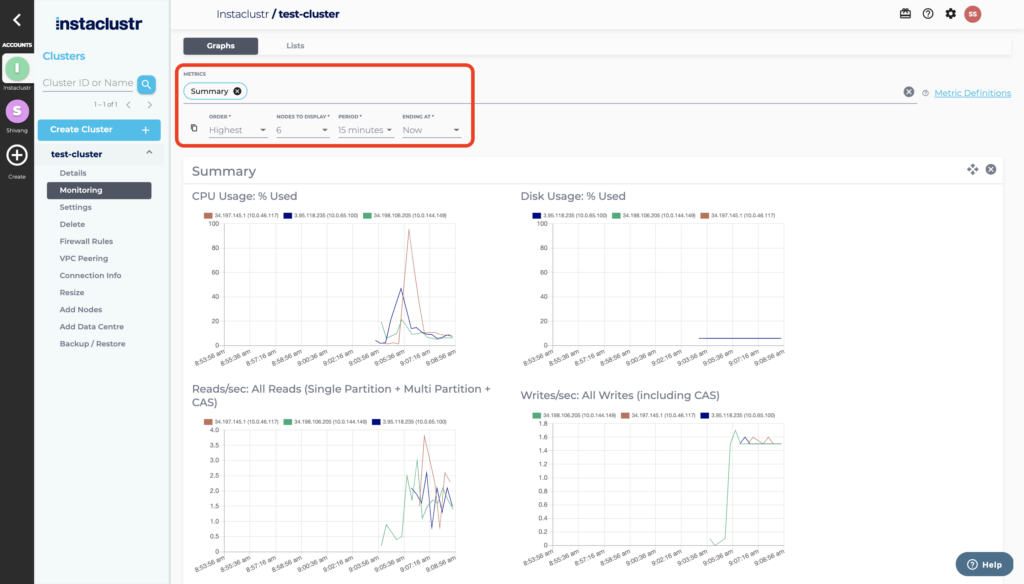Screen dimensions: 1024x584
Task: Close the Summary graphs panel
Action: (991, 170)
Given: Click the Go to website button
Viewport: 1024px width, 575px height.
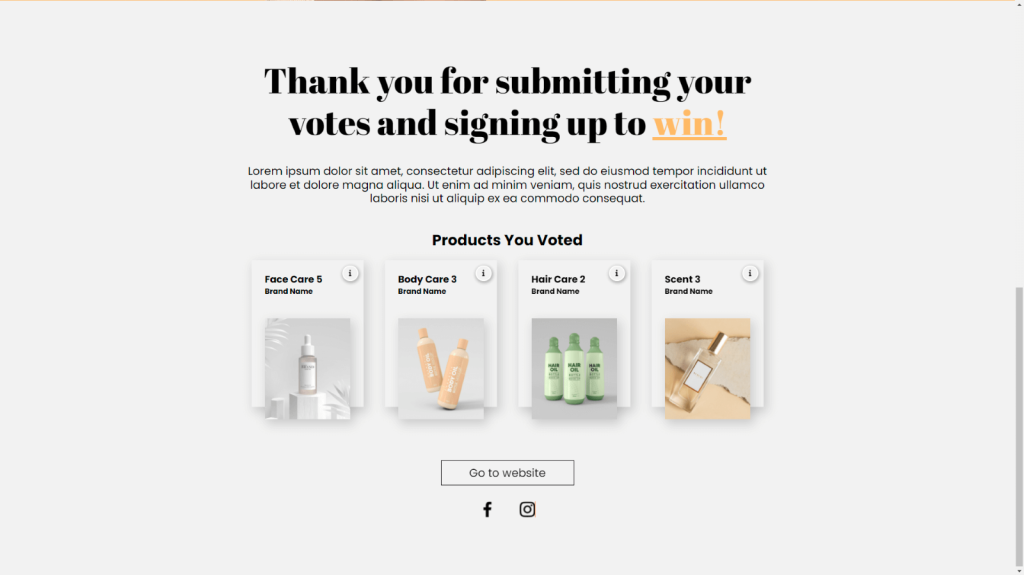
· · ·
Geef alle records hierboven opnieuw, met "button" vervangen door "link" en verder alles ongewijzigd. Laat de afbeeldingen alsjeblieft weg uit je antwoord.

- _UITGEVOERDE OPDRACHT_
Screen dimensions: 1024x584
Task: Close the Summary graphs panel
Action: (991, 170)
Given: Click the Go to website link
Viewport: 1024px width, 575px height.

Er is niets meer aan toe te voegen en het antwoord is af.